Repeat the passage on hallucination and psychedelic consciousness word for word, between "Just as the" and "reality is lost.", inclusive.

## [TEXT FOR ANALYSIS]
◇ ◇ ◇ ◇

Just as the mind and the consciousness contained within it is an abstraction of material reality, so too is hallucination an abstraction of this abstraction. In the process in which hallucination begins, the abstracting mechanism of the psychedelic, or the part of the mind that procures the hallucination undoes the mechanism inherent to creating this abstraction between the real world and the mind. Though this division cannot practically be eliminated, it’s abstracting mechanism acts virtually in this way. The part of the mind responsible for blocking out the abstract phenomena of the material world is removed and reality in its purest, most vibrant form is revealed to the subject. The sense of self, the distinction between self and non-self withers away. This is the purest stage of psychedelic consciousness, and not when all sensation of external reality is lost.

◇ ◇ ◇ ◇

## [THE DATA]
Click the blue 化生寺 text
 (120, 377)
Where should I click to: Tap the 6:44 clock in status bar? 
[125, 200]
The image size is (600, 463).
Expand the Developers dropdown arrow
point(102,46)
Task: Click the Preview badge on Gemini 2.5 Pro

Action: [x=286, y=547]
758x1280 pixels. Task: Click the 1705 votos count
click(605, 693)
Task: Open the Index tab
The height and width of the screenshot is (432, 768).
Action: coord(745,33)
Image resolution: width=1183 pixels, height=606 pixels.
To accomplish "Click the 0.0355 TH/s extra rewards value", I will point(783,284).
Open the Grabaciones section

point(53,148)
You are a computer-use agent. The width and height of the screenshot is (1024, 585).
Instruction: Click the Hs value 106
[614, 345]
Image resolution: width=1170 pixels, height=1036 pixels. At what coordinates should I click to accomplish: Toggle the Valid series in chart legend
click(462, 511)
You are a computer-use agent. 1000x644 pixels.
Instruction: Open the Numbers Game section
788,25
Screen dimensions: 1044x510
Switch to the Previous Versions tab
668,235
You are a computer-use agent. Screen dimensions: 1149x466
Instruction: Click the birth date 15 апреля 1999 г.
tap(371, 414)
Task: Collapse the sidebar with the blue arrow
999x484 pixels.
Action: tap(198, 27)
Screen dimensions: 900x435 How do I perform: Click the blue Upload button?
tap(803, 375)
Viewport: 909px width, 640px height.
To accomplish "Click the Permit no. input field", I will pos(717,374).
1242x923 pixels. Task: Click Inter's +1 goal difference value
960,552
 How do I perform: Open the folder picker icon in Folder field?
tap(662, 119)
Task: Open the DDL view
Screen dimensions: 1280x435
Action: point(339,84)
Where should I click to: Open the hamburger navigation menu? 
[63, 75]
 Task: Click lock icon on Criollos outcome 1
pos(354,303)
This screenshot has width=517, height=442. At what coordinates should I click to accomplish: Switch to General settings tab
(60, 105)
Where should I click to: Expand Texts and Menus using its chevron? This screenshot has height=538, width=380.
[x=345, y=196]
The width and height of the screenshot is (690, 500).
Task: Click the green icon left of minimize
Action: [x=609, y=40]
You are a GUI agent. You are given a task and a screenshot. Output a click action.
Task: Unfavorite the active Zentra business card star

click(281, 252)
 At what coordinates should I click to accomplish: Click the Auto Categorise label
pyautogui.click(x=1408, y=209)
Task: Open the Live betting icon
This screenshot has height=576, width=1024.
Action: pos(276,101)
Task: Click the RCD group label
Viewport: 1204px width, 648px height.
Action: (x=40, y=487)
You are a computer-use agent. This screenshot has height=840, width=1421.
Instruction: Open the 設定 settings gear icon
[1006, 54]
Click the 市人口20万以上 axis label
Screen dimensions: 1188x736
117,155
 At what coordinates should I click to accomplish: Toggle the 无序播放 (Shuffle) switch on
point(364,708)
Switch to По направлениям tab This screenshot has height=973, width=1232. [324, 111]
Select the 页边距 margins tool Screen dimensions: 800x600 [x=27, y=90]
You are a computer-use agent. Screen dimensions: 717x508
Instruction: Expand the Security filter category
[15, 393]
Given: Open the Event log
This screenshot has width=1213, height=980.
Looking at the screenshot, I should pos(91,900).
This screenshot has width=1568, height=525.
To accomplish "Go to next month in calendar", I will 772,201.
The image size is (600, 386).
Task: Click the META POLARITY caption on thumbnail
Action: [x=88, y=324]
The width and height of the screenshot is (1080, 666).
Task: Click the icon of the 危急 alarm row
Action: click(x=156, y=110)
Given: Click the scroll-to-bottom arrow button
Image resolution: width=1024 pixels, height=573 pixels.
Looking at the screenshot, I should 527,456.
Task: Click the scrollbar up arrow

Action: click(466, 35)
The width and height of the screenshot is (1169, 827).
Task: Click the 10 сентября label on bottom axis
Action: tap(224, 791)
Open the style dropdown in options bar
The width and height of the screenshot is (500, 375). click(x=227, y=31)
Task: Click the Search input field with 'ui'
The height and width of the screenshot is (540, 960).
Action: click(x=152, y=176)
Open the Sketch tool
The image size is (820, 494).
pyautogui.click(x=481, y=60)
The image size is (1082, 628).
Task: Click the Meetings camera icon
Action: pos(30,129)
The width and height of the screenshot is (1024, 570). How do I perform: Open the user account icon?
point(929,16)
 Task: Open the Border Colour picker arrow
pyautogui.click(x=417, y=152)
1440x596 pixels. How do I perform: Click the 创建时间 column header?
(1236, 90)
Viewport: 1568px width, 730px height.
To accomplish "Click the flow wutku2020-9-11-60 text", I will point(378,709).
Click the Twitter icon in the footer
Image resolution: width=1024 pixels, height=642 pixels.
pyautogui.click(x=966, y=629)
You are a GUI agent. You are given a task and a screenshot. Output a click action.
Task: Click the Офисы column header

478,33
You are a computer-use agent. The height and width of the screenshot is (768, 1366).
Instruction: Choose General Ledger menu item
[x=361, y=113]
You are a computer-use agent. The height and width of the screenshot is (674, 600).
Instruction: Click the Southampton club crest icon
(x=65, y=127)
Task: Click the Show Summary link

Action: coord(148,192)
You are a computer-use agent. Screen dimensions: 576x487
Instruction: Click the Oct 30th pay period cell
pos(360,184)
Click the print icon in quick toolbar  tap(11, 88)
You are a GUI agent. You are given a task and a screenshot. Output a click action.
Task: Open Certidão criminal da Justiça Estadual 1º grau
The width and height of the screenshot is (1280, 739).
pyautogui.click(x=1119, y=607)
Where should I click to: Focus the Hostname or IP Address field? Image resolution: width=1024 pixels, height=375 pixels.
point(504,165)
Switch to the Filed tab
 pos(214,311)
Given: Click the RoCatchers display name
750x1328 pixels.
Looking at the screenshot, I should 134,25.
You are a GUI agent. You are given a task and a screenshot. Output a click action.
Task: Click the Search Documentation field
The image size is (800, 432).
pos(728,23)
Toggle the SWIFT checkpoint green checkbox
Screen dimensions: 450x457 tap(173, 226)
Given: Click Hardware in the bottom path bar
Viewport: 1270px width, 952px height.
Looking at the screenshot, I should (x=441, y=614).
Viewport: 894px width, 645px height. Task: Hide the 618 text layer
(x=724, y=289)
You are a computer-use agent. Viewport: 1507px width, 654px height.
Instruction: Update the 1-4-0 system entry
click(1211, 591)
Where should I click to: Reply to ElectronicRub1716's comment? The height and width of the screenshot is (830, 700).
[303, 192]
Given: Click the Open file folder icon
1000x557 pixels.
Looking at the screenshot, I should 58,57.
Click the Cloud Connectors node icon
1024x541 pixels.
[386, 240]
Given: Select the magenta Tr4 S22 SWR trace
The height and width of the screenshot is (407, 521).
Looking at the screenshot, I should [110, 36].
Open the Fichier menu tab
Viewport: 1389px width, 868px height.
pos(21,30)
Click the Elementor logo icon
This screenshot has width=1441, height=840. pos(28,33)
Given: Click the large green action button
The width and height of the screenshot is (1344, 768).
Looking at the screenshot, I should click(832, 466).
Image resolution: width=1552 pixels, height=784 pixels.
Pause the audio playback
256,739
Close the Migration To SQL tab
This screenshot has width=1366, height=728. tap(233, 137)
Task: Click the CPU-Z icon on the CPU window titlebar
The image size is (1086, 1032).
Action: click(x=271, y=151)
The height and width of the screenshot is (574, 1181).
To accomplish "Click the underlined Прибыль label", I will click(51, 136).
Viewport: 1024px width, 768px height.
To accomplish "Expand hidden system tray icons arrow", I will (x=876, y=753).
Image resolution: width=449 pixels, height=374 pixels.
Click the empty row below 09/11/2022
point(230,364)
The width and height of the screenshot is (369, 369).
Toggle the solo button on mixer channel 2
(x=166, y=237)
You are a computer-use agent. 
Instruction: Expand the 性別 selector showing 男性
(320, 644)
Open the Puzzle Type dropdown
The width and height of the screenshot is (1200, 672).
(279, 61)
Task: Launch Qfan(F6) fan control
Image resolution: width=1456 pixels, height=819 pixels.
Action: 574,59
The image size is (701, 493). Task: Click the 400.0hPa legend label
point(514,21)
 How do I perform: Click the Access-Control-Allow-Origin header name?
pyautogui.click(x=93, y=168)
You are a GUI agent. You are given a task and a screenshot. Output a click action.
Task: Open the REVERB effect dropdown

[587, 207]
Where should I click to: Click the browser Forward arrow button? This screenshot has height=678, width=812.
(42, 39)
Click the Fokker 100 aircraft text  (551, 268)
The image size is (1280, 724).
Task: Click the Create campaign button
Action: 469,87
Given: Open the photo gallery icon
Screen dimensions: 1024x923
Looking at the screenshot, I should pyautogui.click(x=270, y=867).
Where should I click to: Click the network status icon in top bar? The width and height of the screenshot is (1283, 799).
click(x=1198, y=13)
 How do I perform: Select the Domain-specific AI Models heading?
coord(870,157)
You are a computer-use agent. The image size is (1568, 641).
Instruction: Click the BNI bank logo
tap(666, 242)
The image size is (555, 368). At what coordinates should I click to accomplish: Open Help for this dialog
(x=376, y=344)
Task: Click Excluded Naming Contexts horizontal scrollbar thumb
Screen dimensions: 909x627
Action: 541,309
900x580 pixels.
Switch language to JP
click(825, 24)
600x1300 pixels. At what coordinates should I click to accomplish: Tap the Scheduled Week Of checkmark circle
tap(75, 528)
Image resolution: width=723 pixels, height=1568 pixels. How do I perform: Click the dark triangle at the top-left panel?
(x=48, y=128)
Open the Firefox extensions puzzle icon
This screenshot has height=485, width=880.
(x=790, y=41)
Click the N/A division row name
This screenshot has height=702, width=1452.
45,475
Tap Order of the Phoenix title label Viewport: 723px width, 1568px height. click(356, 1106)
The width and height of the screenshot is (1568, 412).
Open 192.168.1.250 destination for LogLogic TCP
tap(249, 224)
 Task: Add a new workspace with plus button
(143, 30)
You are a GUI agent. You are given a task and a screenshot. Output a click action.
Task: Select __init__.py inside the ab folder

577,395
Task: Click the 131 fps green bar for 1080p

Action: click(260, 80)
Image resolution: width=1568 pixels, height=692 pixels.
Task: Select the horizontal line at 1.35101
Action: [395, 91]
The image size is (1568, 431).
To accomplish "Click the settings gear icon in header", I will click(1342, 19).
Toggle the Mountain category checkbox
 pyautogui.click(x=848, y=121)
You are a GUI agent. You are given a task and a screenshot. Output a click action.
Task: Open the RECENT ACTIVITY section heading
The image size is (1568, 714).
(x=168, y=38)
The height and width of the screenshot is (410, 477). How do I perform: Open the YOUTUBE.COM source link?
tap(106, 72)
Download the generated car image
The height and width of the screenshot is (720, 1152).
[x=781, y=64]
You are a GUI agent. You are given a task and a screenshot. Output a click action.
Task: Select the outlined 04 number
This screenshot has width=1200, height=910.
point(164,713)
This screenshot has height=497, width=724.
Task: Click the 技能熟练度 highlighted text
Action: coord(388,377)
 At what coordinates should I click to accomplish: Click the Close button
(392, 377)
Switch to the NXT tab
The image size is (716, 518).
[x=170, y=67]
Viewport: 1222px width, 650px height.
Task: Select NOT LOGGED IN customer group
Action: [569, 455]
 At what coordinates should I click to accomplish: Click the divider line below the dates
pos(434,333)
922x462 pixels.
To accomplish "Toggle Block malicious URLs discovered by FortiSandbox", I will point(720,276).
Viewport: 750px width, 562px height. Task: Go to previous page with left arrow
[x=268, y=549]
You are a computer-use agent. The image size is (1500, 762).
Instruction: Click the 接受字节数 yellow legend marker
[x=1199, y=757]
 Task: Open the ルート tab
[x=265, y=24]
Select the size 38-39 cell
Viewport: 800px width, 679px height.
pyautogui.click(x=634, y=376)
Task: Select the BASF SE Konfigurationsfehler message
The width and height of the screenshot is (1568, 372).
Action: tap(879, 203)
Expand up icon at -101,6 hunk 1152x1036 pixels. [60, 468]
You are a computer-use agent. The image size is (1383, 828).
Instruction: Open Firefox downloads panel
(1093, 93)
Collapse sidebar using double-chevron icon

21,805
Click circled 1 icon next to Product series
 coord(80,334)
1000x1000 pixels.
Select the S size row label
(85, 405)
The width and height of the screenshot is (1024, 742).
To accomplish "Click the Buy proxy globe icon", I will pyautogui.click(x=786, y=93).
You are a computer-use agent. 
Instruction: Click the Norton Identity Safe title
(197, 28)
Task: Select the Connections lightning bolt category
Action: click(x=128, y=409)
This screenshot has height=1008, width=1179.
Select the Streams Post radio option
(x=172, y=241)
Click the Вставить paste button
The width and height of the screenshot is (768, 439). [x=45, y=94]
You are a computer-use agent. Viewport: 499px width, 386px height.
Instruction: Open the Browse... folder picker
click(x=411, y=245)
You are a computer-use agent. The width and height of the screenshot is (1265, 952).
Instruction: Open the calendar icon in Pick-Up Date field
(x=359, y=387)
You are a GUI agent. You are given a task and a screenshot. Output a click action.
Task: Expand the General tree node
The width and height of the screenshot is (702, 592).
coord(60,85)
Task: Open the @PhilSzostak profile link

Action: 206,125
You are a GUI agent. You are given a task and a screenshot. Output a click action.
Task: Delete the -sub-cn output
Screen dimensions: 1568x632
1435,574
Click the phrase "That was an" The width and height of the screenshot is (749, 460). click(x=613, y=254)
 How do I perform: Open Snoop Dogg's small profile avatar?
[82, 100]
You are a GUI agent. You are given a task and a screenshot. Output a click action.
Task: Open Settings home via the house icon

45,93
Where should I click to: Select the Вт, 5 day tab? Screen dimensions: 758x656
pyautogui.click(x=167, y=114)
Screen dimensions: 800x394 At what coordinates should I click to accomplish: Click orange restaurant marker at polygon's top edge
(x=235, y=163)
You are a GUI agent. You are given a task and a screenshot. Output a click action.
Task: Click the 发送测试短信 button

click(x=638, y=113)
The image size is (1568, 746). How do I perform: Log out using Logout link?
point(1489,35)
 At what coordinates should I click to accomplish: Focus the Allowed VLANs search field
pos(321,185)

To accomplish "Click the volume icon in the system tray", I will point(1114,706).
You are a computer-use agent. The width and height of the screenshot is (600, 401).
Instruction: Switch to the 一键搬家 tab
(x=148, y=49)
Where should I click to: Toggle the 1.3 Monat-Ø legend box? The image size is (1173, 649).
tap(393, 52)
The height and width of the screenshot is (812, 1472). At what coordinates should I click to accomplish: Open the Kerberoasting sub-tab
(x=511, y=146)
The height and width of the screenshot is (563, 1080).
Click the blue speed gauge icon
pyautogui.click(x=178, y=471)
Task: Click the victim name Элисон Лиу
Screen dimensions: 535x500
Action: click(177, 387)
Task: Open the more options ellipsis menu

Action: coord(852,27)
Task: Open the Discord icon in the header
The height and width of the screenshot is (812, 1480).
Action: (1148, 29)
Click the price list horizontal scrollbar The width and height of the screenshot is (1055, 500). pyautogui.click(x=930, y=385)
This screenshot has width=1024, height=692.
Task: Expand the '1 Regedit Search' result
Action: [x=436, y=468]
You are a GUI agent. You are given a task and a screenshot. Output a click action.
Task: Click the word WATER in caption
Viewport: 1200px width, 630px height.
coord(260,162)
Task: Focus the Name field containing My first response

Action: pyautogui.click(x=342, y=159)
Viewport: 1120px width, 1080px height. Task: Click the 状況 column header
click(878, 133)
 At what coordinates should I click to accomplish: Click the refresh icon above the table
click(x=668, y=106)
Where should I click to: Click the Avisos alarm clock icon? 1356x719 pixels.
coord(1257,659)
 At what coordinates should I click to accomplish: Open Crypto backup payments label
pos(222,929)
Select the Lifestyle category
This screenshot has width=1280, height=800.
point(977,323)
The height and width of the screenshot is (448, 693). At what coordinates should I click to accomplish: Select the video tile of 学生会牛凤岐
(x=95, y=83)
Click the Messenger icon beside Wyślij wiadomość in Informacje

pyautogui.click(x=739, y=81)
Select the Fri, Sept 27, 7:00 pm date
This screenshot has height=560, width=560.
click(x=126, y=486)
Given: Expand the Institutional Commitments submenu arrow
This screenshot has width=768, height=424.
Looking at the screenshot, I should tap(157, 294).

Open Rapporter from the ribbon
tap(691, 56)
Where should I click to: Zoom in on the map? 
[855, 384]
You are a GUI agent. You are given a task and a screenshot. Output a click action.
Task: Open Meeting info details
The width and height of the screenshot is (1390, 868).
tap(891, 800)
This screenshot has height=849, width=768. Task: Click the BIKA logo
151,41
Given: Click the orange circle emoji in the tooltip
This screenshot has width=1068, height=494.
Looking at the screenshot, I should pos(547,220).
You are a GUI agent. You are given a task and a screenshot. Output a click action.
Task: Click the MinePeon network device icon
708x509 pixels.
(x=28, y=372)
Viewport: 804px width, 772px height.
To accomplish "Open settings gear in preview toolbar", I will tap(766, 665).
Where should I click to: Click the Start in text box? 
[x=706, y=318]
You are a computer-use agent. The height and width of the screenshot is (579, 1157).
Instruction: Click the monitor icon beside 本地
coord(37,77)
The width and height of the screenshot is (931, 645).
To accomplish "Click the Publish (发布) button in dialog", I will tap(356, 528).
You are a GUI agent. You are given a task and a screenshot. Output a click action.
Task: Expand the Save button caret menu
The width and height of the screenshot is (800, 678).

◇ ◇ ◇ ◇

## [RESULT FOR THIS EXERCISE]
Just as the mind and the consciousness contained within it is an abstraction of material reality, so too is hallucination an abstraction of this abstraction. In the process in which hallucination begins, the abstracting mechanism of the psychedelic, or the part of the mind that procures the hallucination undoes the mechanism inherent to creating this abstraction between the real world and the mind. Though this division cannot practically be eliminated, it’s abstracting mechanism acts virtually in this way. The part of the mind responsible for blocking out the abstract phenomena of the material world is removed and reality in its purest, most vibrant form is revealed to the subject. The sense of self, the distinction between self and non-self withers away. This is the purest stage of psychedelic consciousness, and not when all sensation of external reality is lost.